■ Assignment:
Once the line containing "Click the eyedropper color picker tool" has been copied, stop; copy every line before it exactly, beginning with the first line of the material below.
#### Material to process ####
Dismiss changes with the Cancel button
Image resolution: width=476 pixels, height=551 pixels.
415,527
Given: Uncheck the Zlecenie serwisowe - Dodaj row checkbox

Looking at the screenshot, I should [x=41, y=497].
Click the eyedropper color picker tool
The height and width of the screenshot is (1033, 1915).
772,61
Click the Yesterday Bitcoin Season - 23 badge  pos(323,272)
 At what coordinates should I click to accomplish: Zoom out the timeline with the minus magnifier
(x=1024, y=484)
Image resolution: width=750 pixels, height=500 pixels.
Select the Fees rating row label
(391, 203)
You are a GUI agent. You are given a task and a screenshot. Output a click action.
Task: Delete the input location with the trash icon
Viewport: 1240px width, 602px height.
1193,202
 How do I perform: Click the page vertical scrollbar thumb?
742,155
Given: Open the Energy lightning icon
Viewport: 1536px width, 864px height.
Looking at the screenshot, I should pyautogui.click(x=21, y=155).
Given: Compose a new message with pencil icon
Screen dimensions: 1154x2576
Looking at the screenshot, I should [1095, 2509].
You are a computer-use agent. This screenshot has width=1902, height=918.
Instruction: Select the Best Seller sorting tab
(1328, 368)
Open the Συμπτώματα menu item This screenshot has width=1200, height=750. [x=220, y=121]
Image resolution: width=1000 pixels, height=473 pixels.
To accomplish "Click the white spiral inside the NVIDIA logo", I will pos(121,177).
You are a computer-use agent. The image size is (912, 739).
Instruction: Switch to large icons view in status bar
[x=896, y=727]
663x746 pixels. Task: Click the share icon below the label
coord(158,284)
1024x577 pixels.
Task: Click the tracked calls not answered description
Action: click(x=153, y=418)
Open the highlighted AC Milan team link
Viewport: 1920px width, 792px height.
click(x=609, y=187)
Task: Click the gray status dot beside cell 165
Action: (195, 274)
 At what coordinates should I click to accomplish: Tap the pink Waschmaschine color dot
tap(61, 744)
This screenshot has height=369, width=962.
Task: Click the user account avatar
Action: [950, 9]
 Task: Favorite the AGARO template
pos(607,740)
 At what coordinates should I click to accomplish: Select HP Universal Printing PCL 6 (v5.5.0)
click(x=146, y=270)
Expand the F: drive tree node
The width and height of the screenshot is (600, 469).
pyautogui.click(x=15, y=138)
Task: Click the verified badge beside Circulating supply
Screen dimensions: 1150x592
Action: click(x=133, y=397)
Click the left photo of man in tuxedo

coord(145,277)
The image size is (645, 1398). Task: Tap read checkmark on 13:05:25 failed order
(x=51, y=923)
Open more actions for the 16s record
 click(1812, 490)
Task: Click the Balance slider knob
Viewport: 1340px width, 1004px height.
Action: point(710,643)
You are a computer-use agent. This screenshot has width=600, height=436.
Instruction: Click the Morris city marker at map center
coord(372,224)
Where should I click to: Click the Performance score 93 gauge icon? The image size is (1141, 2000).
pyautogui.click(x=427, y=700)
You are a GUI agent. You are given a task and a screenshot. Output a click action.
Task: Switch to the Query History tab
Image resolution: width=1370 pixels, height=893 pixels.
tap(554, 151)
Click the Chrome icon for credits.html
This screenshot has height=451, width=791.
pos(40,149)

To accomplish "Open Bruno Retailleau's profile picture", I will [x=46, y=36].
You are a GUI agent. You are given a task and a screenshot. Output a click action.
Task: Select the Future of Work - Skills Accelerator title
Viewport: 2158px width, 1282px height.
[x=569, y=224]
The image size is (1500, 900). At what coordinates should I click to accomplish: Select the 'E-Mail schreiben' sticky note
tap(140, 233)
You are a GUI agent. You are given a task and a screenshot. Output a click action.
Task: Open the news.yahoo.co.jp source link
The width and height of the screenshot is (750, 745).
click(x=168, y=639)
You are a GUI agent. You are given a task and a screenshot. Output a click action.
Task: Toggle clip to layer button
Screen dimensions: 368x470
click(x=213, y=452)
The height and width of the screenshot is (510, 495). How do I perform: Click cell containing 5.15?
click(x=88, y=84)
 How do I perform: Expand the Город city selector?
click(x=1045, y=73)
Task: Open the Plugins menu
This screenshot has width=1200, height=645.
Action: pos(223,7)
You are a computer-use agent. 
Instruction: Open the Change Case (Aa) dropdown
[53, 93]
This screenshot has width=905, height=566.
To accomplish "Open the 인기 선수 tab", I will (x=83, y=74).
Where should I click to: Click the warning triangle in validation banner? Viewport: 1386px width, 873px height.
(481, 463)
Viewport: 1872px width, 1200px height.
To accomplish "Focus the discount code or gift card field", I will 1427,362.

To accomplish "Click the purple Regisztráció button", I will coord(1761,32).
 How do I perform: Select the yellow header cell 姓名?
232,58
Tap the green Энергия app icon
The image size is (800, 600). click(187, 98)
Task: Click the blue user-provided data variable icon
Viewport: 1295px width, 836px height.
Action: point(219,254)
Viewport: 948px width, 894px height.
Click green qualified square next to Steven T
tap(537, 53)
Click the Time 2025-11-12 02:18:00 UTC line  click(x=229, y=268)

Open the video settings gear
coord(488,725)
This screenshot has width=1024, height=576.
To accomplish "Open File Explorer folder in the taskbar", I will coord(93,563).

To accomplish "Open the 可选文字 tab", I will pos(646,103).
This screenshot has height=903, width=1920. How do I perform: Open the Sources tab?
####
■ Answer below:
Dismiss changes with the Cancel button
Image resolution: width=476 pixels, height=551 pixels.
415,527
Given: Uncheck the Zlecenie serwisowe - Dodaj row checkbox

Looking at the screenshot, I should [x=41, y=497].
Click the eyedropper color picker tool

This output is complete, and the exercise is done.